何しろ、普通の万引きのように悪い事をすると思っていた奴が悪い事をしたわけじゃないし、世話になっていて良い人と思っていた人で、まさかそんな事をするとは思ってはいなかった人が多額の窃盗をした事が厄介だった。



店長は
「私…行って来て優しく聞いて来ようか?返して貰えたら返して貰えただし」


あんな鮮やかな手捌きで平然と物を盗った奴が、素直に「そうだった、雑誌に引っ付いていたよ」なんて言って返してくれる訳無い。
お涙頂戴で返すような人だったら、初めからそんなことしないし、例えば店へ管理不行き届きに対しての警告の為に預かっていたとしても度が過ぎる。



なるべく穏便に話を進めようと、そんな話を堂々巡りでしていた。



店長は自分の不手際だからと落ち込み、返って来なかったら私が払うなんて言い出し始めた。


私はどうやって返して貰おうかと頭の中がグルグル高速回転していたから、返して貰えなかったら責任をとるなんて言う店長を見て、泥棒先生に対してますます怒りが湧いて来た。



それに…
泥棒先生、今月(1月)いっぱいで店を閉めるし。
旅の恥は掻き捨てではないが、居なくなれば今よりもっと白をきりやすいだろうし…



辞めるから最後だし盗ったと思うと、泥棒先生の過去の言動や態度、世話になった事を思い出し裏切られたと感じ、私のリミッターがキレた。






「怒鳴り込んでやろう!」

それを聞いた店長はそれは止めてと懇願する。


若い頃…私の10代の頃の事でも思い出したのだろう。


さすがに歳も歳だから、10代の頃のような勢いは無い。
冷静に怒ることも覚えたし。


ただ、泥棒先生があまりにもふざけた事を言い出したら…(店長はここを心配したのだろう)



「じゃ当たり前に警察呼んで警察と一緒に行こうか?」



ここまで来ても店長は泥棒先生の奥さんや泥棒先生と奥さんに結婚式で良くして貰った想い出の事を考え、それは…と言う。

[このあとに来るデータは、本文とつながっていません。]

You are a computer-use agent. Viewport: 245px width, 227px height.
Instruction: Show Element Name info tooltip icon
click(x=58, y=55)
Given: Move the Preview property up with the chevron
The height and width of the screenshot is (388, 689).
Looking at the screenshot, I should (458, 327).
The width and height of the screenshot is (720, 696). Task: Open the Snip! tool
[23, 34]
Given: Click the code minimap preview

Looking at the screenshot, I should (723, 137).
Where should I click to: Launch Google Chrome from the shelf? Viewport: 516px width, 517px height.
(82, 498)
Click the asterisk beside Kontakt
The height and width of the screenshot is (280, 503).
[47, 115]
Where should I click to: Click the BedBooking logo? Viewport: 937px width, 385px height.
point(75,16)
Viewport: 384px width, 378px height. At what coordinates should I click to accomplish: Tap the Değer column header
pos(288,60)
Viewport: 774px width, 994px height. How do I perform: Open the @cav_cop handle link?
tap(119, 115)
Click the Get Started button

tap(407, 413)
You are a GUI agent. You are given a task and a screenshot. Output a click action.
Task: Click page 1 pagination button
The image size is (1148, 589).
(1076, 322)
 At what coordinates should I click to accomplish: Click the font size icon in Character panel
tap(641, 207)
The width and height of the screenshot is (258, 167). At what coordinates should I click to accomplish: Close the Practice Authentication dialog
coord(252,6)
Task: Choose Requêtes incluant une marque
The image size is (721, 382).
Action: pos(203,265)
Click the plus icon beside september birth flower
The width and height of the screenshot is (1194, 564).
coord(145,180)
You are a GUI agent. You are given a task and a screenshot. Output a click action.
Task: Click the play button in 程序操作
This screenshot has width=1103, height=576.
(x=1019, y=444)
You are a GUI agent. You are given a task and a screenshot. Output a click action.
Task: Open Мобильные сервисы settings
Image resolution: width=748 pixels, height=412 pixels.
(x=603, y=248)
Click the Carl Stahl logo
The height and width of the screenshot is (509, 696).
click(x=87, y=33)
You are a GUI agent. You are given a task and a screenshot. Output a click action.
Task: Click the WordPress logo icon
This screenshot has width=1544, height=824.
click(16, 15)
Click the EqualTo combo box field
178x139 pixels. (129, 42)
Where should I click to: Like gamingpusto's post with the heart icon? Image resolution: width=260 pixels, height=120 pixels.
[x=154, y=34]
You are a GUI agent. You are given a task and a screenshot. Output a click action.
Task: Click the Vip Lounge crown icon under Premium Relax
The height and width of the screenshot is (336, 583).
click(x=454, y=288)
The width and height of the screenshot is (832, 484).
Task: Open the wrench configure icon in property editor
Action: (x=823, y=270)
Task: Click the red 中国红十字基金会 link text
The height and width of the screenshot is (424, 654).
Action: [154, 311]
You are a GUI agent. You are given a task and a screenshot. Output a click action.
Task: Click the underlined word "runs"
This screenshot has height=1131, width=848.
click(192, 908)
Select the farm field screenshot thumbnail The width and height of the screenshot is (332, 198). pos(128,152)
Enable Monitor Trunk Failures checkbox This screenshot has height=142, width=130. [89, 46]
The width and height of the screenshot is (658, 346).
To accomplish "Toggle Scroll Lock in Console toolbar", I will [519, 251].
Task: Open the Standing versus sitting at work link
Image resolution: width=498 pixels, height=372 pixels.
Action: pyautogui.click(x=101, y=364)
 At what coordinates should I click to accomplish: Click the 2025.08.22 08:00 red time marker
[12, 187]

「とりあえず二人で行くか?数の論理で一人でも多い方が良いから本部の担当者でも連れて行くか?」



担当者を連れ3人で行く事で話がまとまる。

これなら私が沸点を超える事はないだろうと考えたらしい。








二人でエリア事務所が開く時間、泥棒先生美容室が開く時間を待つ。



仕事には何も手をつけれ無いまま…
やり切れない気持ちのまま…



無駄に時間が過ぎて行くなか、担当者が今までにはなかったグッドタイミングで店に来た。


経緯を話し、ビデオを見て貰う。


私は担当者から「被害届を出そう」って言葉が出る事を期待したが、担当者からは店長と同じように「話をしに行く」って言葉しか出て来なかった。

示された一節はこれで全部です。